I would not trade any of our recent presidents for all the crowned heads of Europe
But as well as the president, there is the presidency. It works. Mary Robinson radically reinvented it in 1990 and if every other part of Irish democracy had been reshaped so successfully, we’d be in a much better State. And it works because of us.
There are essentially three ways for a democracy to fill the limited but necessary job of head of state: a constitutional monarchy; a carve-up between political parties; or a direct election. The third is the most democratic – and therefore the most dangerous. Given the relatively narrow powers of the office, it practically invites voters to use it to let off steam or indulge in celebrity worship.
We have consistently refused that invitation. Whatever the temptations, we have too high an opinion of ourselves to want a presidency that merely indulges either our own temporary whims or those of some charismatic chancer. In the gloom of this campaign we should not forget a remarkable truth: we do this really well. I can honestly say that, over the last 28 years, whenever I’ve been in a part of the world where the Irish president has been, there is a sense not just of admiration, but of envy: how do you guys manage to get someone like that?
The answer is complicated and it may even involve a certain reaction against a history of being shamed and traduced – we don’t want to let ourselves down in front of the neighbours. But I take an unreasonable pleasure in being able to answer, for example, an English monarchist who argues that popular elections would produce only vulgar and undignified heads of state. I would not trade any of our recent presidents for all the crowned heads of Europe.

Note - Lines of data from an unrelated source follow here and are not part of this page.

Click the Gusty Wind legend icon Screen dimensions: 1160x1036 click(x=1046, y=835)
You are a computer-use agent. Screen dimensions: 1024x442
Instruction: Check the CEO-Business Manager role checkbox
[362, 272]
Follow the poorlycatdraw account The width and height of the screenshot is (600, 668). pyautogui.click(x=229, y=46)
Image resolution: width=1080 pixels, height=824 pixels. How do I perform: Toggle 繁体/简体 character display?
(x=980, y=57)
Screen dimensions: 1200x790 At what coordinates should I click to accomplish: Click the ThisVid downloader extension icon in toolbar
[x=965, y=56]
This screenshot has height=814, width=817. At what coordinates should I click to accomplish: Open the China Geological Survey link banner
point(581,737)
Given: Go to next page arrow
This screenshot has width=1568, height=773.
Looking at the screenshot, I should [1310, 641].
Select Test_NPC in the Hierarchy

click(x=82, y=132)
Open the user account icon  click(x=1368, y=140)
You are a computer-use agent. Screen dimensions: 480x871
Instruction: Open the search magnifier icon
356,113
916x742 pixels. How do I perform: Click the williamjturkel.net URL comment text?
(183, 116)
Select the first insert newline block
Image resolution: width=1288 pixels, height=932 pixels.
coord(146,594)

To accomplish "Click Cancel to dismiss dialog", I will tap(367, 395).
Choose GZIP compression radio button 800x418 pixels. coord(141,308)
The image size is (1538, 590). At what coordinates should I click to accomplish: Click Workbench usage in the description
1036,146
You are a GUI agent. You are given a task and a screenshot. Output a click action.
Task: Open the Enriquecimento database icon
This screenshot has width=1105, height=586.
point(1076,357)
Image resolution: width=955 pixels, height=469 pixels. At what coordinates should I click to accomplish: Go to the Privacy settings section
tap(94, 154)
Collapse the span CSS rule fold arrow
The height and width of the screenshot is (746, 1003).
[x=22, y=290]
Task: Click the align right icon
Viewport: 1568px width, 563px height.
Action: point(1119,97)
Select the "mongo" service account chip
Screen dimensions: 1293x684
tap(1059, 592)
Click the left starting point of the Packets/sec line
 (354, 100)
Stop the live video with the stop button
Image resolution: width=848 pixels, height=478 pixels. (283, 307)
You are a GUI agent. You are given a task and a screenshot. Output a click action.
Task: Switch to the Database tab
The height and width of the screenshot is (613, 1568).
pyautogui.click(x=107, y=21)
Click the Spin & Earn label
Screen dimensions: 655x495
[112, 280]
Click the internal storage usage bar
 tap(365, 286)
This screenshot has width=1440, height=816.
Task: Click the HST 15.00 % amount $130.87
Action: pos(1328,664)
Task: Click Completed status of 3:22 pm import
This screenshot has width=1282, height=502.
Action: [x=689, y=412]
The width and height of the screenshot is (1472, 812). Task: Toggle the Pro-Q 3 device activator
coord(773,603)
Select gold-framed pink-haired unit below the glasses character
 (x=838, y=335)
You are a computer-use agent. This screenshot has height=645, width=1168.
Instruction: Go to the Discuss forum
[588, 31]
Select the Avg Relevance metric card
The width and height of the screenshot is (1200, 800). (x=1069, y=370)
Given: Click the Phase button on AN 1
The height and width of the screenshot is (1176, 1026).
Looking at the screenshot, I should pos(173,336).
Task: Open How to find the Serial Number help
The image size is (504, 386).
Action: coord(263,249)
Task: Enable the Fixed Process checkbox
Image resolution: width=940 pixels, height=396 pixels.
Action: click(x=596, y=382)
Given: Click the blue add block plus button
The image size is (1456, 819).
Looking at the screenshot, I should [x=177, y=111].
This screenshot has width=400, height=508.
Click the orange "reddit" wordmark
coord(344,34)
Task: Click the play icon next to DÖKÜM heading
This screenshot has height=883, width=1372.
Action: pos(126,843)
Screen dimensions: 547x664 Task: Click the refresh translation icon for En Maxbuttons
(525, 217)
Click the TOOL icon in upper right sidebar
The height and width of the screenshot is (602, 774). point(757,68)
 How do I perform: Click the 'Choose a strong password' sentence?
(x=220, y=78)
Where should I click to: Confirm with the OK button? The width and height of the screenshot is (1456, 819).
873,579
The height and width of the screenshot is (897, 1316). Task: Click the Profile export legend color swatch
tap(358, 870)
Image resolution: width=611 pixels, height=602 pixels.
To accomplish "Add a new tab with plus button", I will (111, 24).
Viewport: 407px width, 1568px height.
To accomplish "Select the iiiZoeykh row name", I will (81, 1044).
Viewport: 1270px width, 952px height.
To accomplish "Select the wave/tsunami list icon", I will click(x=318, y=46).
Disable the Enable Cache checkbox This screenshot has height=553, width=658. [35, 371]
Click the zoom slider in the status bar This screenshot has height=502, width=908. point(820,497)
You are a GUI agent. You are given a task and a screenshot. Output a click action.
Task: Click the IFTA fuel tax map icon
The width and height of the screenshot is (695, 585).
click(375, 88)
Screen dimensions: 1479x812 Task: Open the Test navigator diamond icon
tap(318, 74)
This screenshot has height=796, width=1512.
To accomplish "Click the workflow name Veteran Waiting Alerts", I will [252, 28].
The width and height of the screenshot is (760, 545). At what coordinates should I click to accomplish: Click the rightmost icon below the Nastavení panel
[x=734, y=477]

I think we do this business better than almost anyone in the world. There are hardly so many aspects of our politics about which we can say this, that we can afford to be flippant or cynical about it. No one is going to mistake Friday’s vote for a thrilling moment in the history of Irish democracy. But it is a moment at which we remind ourselves that we are a republic – and take the rare chance to be justly proud of it.